By Grated on 9/27/2006 5:22:51 PM , Rating: 2
Mayby it is...

If the report is correct and SSE4 wil come @ the dieshrink of conroe, then they could enable them (like they enabled HT on P4's)...


RE: Core?
By hstewarth on 9/27/2006 6:09:03 PM , Rating: 2
Or maybe its more simple than that - a simple software switch. Once software is available, it can be just turn on. I thought Core 2 had these instruction set.


RE: Core?
By Kougar on 9/27/2006 7:03:56 PM , Rating: 2
Core 2 Duo has the SSE4 instruction set. Which is probably why Penryn, the die shrink of Conroe, is reported by Cnet to have them.


RE: Core?
By KristopherKubicki (blog) on 9/27/2006 7:18:17 PM , Rating: 3
Core 2 Duo has 32 new instructions from SSE3, dubbed Sipplimental Streaming SIMD. These are *not* the instruction set dubbed SSE4. SSE4 are 50 new instructions and will show up in 2008 at the earliest.

CNET reported this as Penryn because that is when the first 45nm node chips. Nehalem is the next generation architecture after Penryn, and will also use the SSE4 instructions


RE: Core?
By Kougar on 9/28/2006 3:58:39 AM , Rating: 2
Okay, so basically a SSE3.1, or something to that effect? That makes better sense to me, thanks.

SSE4 was being touted around during the C2D launch, infact some stores list all C2D's as having SSE4 on them. Which is sort of ironic because I can't find any documentation now when I was looking for it.


RE: Core?
By FITCamaro on 9/28/2006 12:53:12 PM , Rating: 2
Not to mention CPU-Z reports my E6600 as having SSE4.


The Wisdom of new instruction set
By knitecrow on 9/27/06, Rating: 0
RE: The Wisdom of new instruction set
By hstewarth on 9/27/06, Rating: 0
By saratoga on 11/14/2006 8:32:27 PM , Rating: 2
quote:
Because Intel has the right to enhanced there own instruction set which they designed. AMD did not designed the x86 processor that we have today and Intel does not need confirm its designed with AMD.


Actually, AMD (as well as MS to a lesser extent) is largely behind the recent move to SSE2 because they force you to use it in their x86-64 extension. Although Intel came up with (most) of SSE2, the final implementation was actually from AMD (which tweaked it with new registers), with Intel quietly adopting it when MS forced then to support x86-64


RE: The Wisdom of new instruction set
By DallasTexas on 9/27/06, Rating: -1
RE: The Wisdom of new instruction set
By ergle on 9/27/2006 7:43:31 PM , Rating: 2
I was with you 'til the Intel fanboi-ism kicked in.

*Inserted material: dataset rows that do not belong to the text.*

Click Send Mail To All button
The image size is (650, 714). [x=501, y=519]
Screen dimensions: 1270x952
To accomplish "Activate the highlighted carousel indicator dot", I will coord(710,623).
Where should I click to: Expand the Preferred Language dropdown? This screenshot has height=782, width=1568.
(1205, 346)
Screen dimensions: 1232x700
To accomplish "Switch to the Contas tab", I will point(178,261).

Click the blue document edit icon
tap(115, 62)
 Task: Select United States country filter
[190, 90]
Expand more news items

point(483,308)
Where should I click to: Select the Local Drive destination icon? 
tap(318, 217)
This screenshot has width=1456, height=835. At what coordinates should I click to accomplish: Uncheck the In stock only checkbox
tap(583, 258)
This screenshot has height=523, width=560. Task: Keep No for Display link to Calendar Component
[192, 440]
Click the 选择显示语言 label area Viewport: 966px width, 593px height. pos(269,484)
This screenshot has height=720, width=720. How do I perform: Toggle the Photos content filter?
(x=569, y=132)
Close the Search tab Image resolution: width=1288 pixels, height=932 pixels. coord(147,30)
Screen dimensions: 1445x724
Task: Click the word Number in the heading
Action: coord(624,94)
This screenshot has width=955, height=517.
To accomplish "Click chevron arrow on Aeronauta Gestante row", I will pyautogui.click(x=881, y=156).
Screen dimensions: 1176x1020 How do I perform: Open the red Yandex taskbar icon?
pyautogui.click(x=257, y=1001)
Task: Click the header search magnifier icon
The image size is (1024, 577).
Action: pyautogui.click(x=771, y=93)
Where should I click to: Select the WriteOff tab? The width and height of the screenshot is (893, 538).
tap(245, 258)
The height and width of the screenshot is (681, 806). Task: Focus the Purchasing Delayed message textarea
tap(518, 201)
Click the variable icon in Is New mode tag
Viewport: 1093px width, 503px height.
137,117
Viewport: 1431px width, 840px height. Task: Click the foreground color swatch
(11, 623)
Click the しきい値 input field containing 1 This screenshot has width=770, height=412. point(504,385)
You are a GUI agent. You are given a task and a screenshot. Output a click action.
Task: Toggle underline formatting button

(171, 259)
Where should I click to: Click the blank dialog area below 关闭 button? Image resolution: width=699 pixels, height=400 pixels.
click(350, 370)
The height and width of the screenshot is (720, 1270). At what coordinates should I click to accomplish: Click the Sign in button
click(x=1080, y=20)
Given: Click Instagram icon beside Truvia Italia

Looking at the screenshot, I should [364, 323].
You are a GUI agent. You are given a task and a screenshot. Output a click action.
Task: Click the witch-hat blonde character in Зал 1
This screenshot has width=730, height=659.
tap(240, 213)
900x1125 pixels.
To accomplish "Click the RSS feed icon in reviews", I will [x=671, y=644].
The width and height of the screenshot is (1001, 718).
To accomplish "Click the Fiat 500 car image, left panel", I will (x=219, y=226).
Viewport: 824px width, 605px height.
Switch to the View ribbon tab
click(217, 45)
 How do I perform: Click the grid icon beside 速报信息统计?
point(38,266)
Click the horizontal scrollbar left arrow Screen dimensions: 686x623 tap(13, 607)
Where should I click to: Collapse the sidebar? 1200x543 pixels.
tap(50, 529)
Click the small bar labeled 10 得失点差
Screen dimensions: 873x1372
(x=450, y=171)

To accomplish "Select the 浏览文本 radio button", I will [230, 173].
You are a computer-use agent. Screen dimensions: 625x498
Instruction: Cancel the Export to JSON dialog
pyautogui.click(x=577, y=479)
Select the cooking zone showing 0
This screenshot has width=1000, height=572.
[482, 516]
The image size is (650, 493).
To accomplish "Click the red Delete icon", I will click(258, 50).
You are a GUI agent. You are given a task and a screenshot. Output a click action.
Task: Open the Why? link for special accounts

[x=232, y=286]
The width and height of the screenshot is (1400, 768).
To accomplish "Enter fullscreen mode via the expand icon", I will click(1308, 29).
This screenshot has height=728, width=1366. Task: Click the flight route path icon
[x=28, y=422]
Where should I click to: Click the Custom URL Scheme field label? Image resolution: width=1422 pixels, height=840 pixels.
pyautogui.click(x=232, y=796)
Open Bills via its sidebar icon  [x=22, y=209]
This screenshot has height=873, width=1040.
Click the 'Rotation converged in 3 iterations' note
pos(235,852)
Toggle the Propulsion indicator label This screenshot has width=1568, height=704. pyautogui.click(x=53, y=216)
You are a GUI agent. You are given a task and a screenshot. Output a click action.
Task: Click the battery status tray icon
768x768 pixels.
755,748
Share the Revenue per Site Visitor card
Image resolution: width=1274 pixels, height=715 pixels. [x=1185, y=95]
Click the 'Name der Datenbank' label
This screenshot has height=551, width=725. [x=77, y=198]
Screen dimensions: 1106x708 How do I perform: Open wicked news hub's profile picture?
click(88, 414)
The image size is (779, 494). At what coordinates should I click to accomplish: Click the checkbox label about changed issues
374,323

AMD generally adopts new instruction sets quickly and 3DNow had widespread support at the time, especially in games and drivers.

3DNow includes a subset of the original SSE.


RE: The Wisdom of new instruction set
By tygrus on 9/27/2006 11:30:31 PM , Rating: 2
quote:
3DNow includes a subset of the original SSE.


Actually, I think it was the other way around. AMD introduced 3DNow before Intel had SSE. Some of 3DNow instructions were same as Intel SSE but the context/mode switch was different. AMD further added to 3DNow before continuing with SSE# after license fight and for simplicity.
The AMD K6-2 & K6-3 chips were good for most but had a limited future due to limited scailing, slow x87 FPU, and newer PIII, P4 and K7. 3DNow overcame some of the slow x87 FPU problems and made it competative against PII and early PIII.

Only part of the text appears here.